Par décision du 16 novembre 2007, le ministre refusa de faire droit à cette demande au motif énoncé comme suit : « (…) qu’il n’existe pas de preuves que l’exécution matérielle de l’éloignement de votre mandant serait impossible en raison de circonstances de fait conformément à l’article 22 de la loi du 5 mai 2006 relative au droit d’asile et à des formes complémentaires de protection (…). » Par requête déposée le 11 février 2008, Monsieur XXXXX a fait introduire un recours en réformation à l’encontre de la décision ministérielle précitée du 16 novembre 2007.
Le recours en annulation est recevable pour avoir été introduit dans les formes et délai de la loi.
A l’appui de son recours, le demandeur reproche au ministre des Affaires étrangères et de l’Immigration d’avoir eu une appréciation manifestement erronée des faits, en ce sens que les faits en cause ne fonderaient pas une crainte justifiée de persécution dans son chef. Il estime en effet qu’il ne pourrait pas retourner dans son pays d’origine, à savoir, le XXX puisqu’il y serait menacé de mort en raison de son opposition au Gouvernement.
Il invoque encore la situation générale régnant actuellement au XXX et précise qu’eu égard à sa confession chrétienne, il y serait exposé à des menaces de la part de certaines communautés musulmanes particulièrement agressives.
Le délégué du gouvernement estime que le ministre des Affaires étrangères et de l’Immigration aurait fait une saine appréciation de la situation du demandeur et que les conditions de l’article 22 (2) de la loi du 5 mai 2006 ne seraient pas remplies en l’espèce.
Aux termes de l’article 22, paragraphe (1) de la loi du 5 mai 2006, « si le statut de réfugié est refusé au titre des articles 19 et 20 qui précèdent, le demandeur d'asile sera éloigné du territoire » et aux termes du paragraphe (2) du même article « si l'exécution matérielle de l'éloignement s'avère impossible en raison de circonstances de fait, le ministre peut décider de le tolérer provisoirement sur le territoire jusqu'au moment où ces circonstances de fait auront cessé ».
Il s’ensuit que le bénéfice du statut de tolérance est réservé aux demandeurs d’asile déboutés dont l’éloignement se heurte à une impossibilité d’exécution matérielle.
Or, en l’espèce, force est au tribunal de constater que le demandeur, au-delà de réitérer des arguments qui ont déjà été toisés par les juridictions administratives dans le cadre de sa demande d’asile, reste en défaut d’établir avec la précision requise que son retour se heurterait à une impossibilité d’exécution matérielle justifiant une décision de tolérance dans son chef.

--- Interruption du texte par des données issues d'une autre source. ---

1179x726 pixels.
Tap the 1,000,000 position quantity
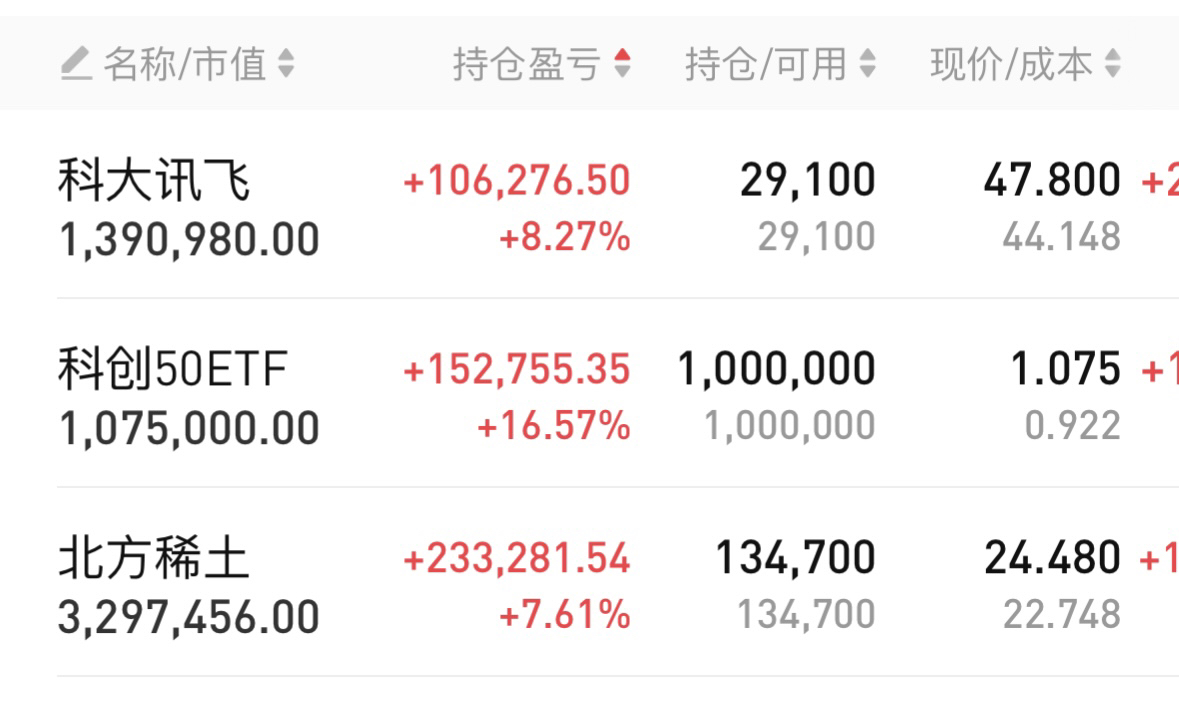777,369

En effet, il se contente de faire état de sa peur des forces gouvernementales nigérianes et se réfère de façon générale à la situation au XXX, sans cependant soumettre au tribunal suffisamment d’éléments concrets permettant de retenir que son retour serait impossible en raison de circonstances de fait.

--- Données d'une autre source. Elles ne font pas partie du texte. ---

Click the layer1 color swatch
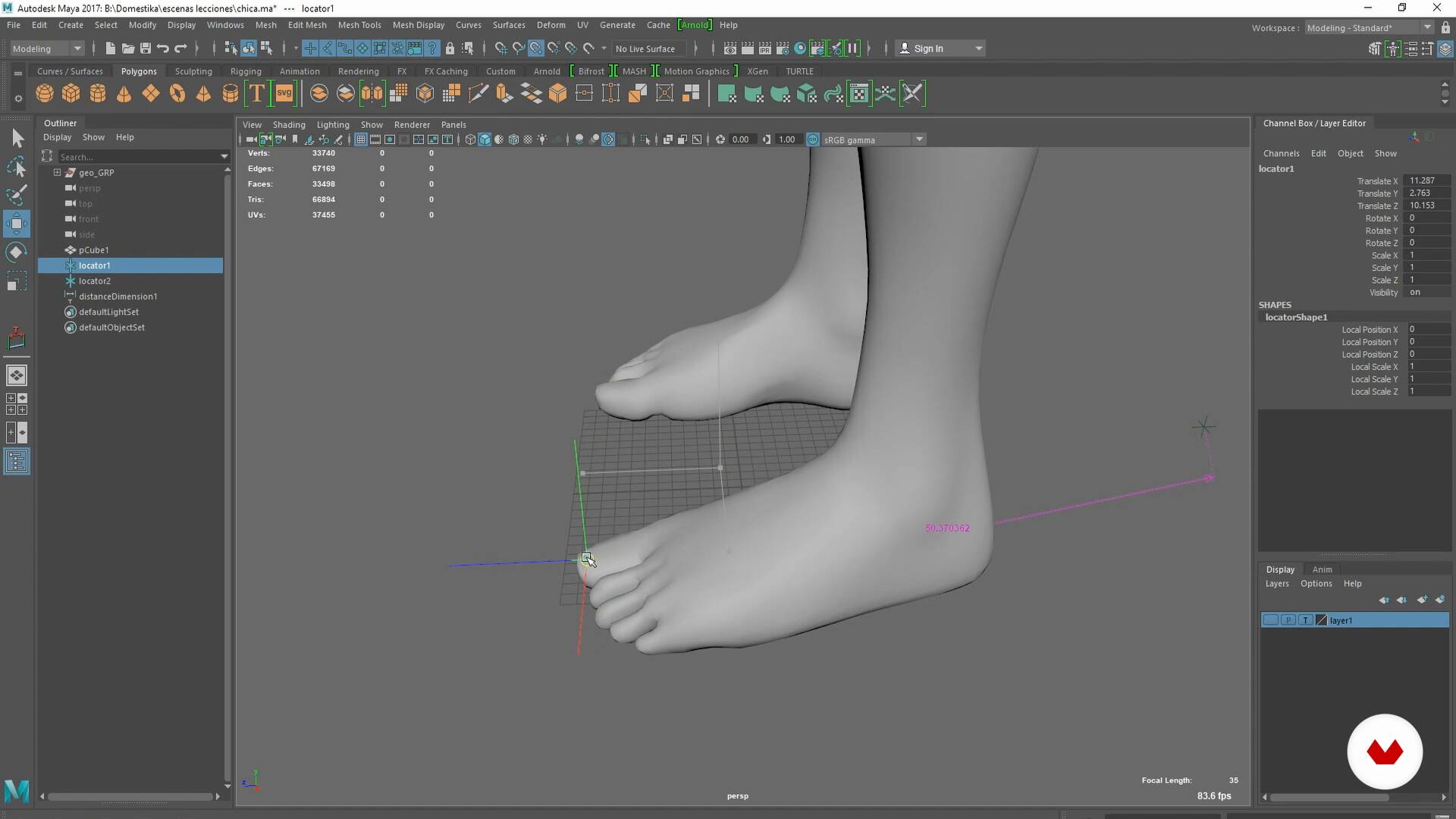This screenshot has height=819, width=1456. [1322, 620]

Force est également de constater que la question de la compatibilité du délai d’instruction administrative et contentieuse de sa demande d’asile avec les exigences en matière de délai raisonnable fondées sur l’article 6 de la Convention européenne de sauvegarde des droits de l’homme et des libertés fondamentales est étrangère à l’objet de la décision déférée, à savoir le refus du ministre de tolérer provisoirement Monsieur XXXXX au Luxembourg, de sorte que le tribunal ne saurait analyser cette question dans le cadre de la présente procédure.
Au vu de ce qui précède, la légalité de la décision ministérielle litigieuse n’est pas utilement énervée par les moyens présentés par le demandeur, de sorte que son recours est à rejeter comme étant non fondé.
Par ces motifs, le tribunal administratif, première chambre, statuant contradictoirement ;
reçoit le recours en annulation en la forme ;
au fond, le déclare non justifié et en déboute ;
condamne le demandeur aux frais.
Ainsi jugé et prononcé à l’audience publique du 24 septembre 2008 par :
Paulette Lenert, vice-président, Catherine Thomé, premier juge, Claude Fellens, juge en présence de Luc Rassel, greffier.